Ordered that the order of protection is affirmed, without costs or disbursements.
A family offense must be established by a fair preponderance of the evidence (see Family Ct Act § 832; Matter of Pearlman v Pearlman, 78 AD3d 711, 712 [2010]). “The determination of whether a family offense was committed is a factual issue to be resolved by the Family Court” (Matter of Pearlman v Pearlman, 78 AD3d at 712 [internal quotation marks omitted]).
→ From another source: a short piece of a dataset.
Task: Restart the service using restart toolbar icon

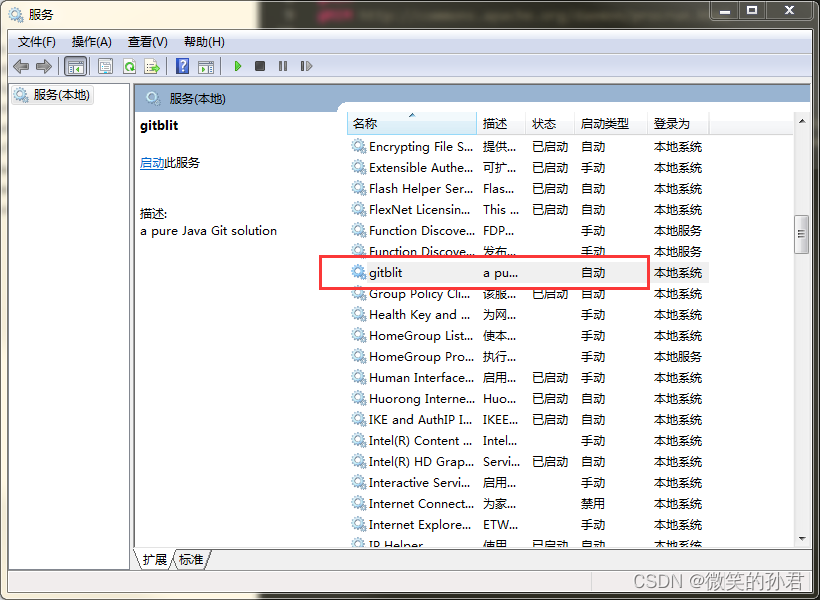Action: 306,66

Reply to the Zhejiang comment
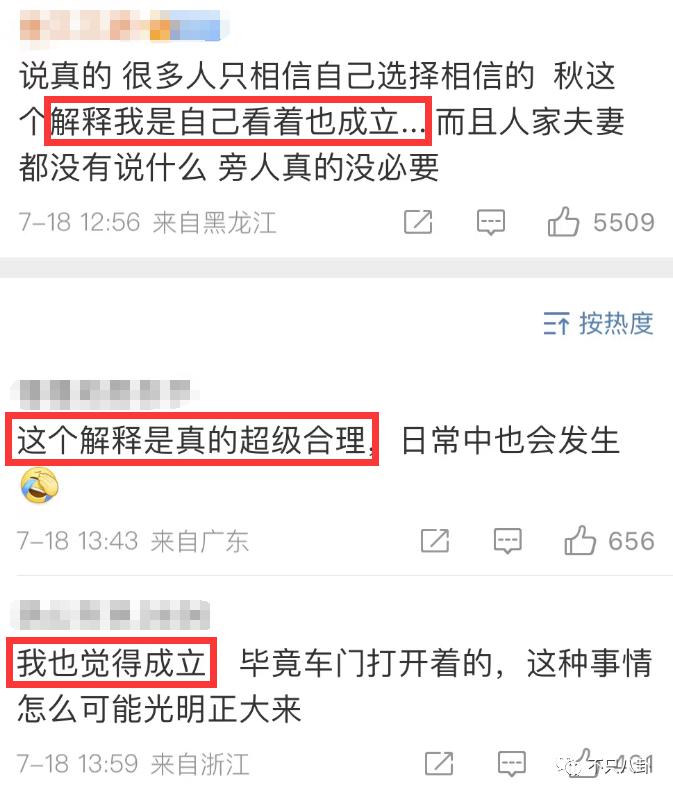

The Family Court’s determination regarding the credibility of witnesses is entitled to great weight on appeal, and will not be disturbed if supported by the record (see Matter of Salazar v Melendez, 97 AD3d 754 [2012], lv denied 20 NY3d 852 [2012]; Matter of Pearlman v Pearlman, 78 AD3d at 712; Matter of Topper v Topper, 271 AD2d 613 [2000]).
Here, a preponderance of the credible evidence supports the Family Court’s determination, after a hearing, that, in effect, the appellant had committed the family offenses of aggravated harassment in the second degree and harassment in the second degree (see Matter of Salazar v Melendez, 97 AD3d 754 [2012]; Matter of Opray v Fitzharris, 84 AD3d 1092 [2011]).
The appellant’s remaining contentions are without merit. Angiolillo, J.P., Dickerson, Miller and Hinds-Radix, JJ., concur.